The Hate U Give, originally a novel inspired by Tupac Shakur, was adapted into a film starring Amandla Stenberg, Regina Hall, KJ Apa, Issa Rae and rapper Common. The film follows Starr Carter (Stenberg) as she struggles to find her voice and balance her identities.

Starr Carter is a 16-year-old high school student who grows up in Garden Heights, a predominantly black neighborhood, but attends Williamson, a private school with predominantly white students. In order to keep up specific personas in her environments, She creates two versions of herself, “Garden Heights Starr” and “Williamson Starr.” At home, she embraces her blackness as her father, a firm believer in the Black Panther teachings, has taught her. At school, she says she “never gives anyone a reason to call her ghetto”, suppressing any mannerisms that might give away her racial identity. As the only witness to a police brutality case, she realizes she can no longer keep her two lives separate.

Issa Rae’s character, April, points out that for black and brown people they don’t need an actual weapon, because it’s their skin color that’s seen as a weapon or a threat. Starr’s Williamson identity speaks to that. She is known as the “non-threatening black girl” because it’s the persona she tries so hard to keep up. Never confrontational and never uses slang, it’s her version of code switching, popular within communities of color. By the end of the film, Starr finds harmony between her two personas finding peace within herself and her voice.

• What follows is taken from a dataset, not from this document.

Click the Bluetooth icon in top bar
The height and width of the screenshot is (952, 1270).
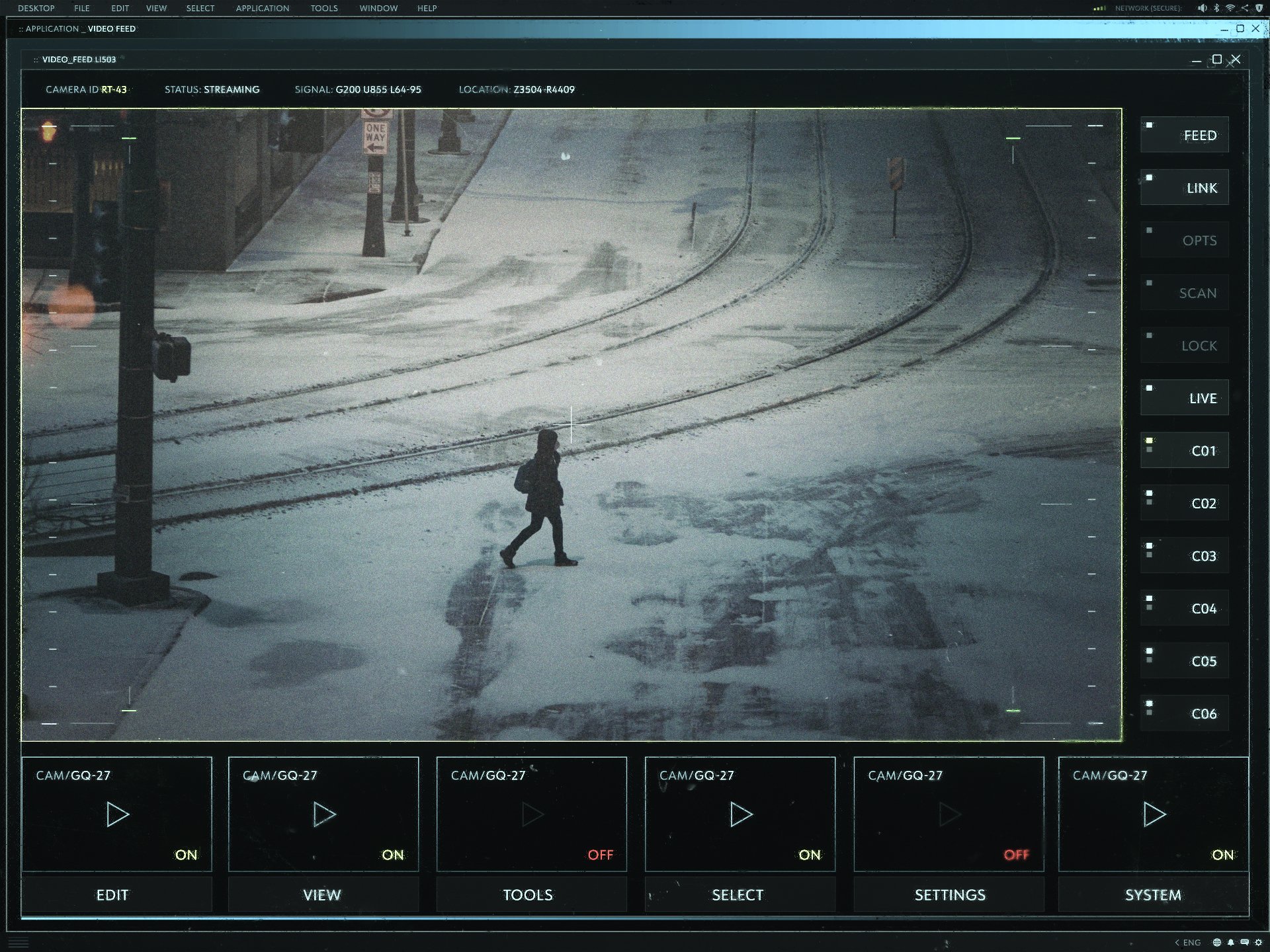1216,8
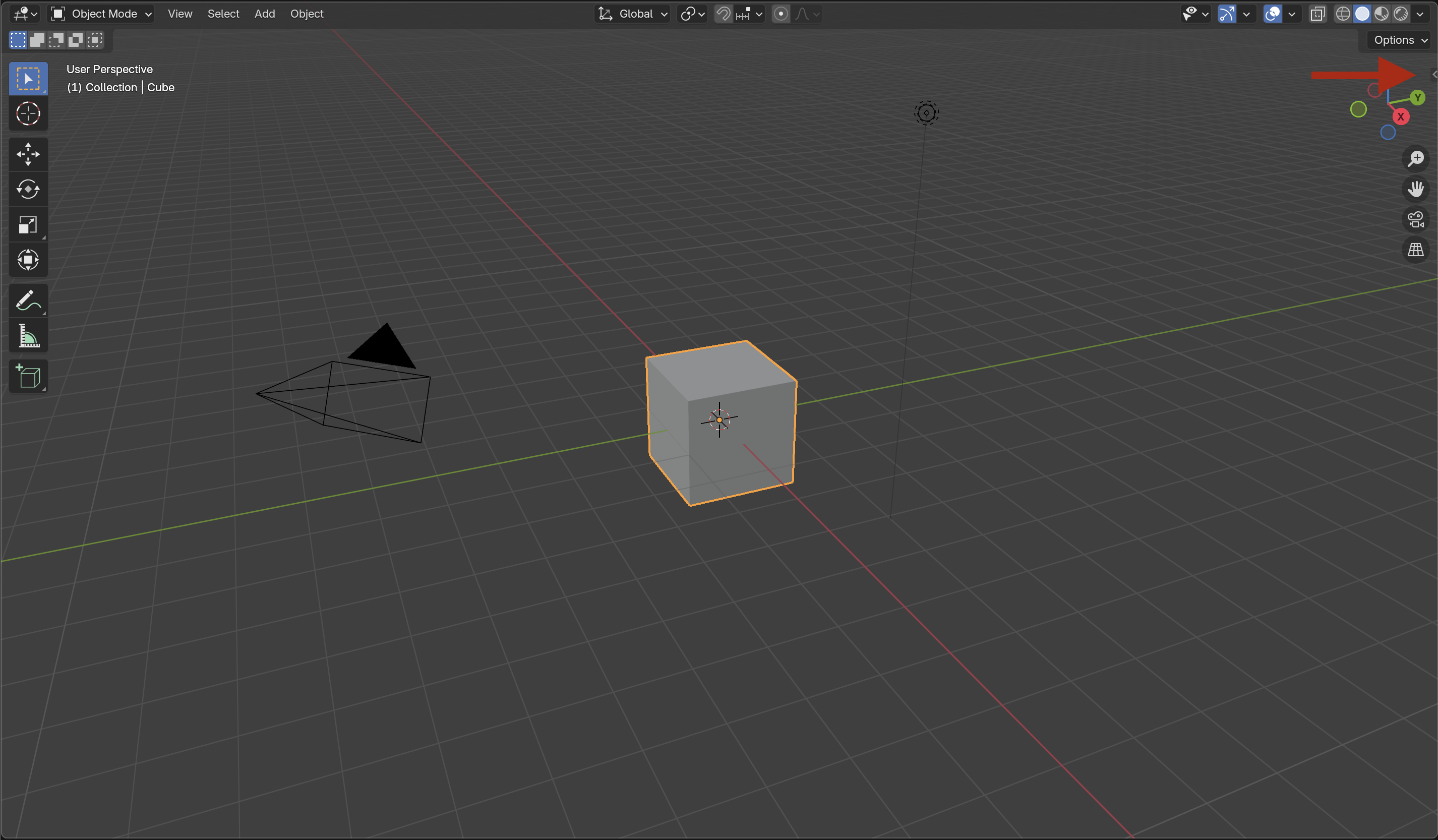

Don’t let the fact that this is a Young Adult film fool you, the film exhibits the racial and cultural divide in our country and moves viewers to question their place in movements like Black Lives Matter. The film also explores the cycle of violence in poor communities and how it can be traced back to institutional racism. The title of the film comes from an acronym created by Tupac, “The Hate U Give Little Infants [expletive deleted] Everyone”(T.H.U.G.L.I.F.E). Meaning, the violence in poor communities and in communities of color can be traced back to the institutional racism in America. Starr’s thought-provoking journey to self-discovery is one everyone should see and an important story in today’s climate of racial tension. The movie does not miss a beat and offers several points of views ranging from a white student in an affluent school to a black cop, but Stenberg’s character moves everyone not through a cry for help, but through a call for action.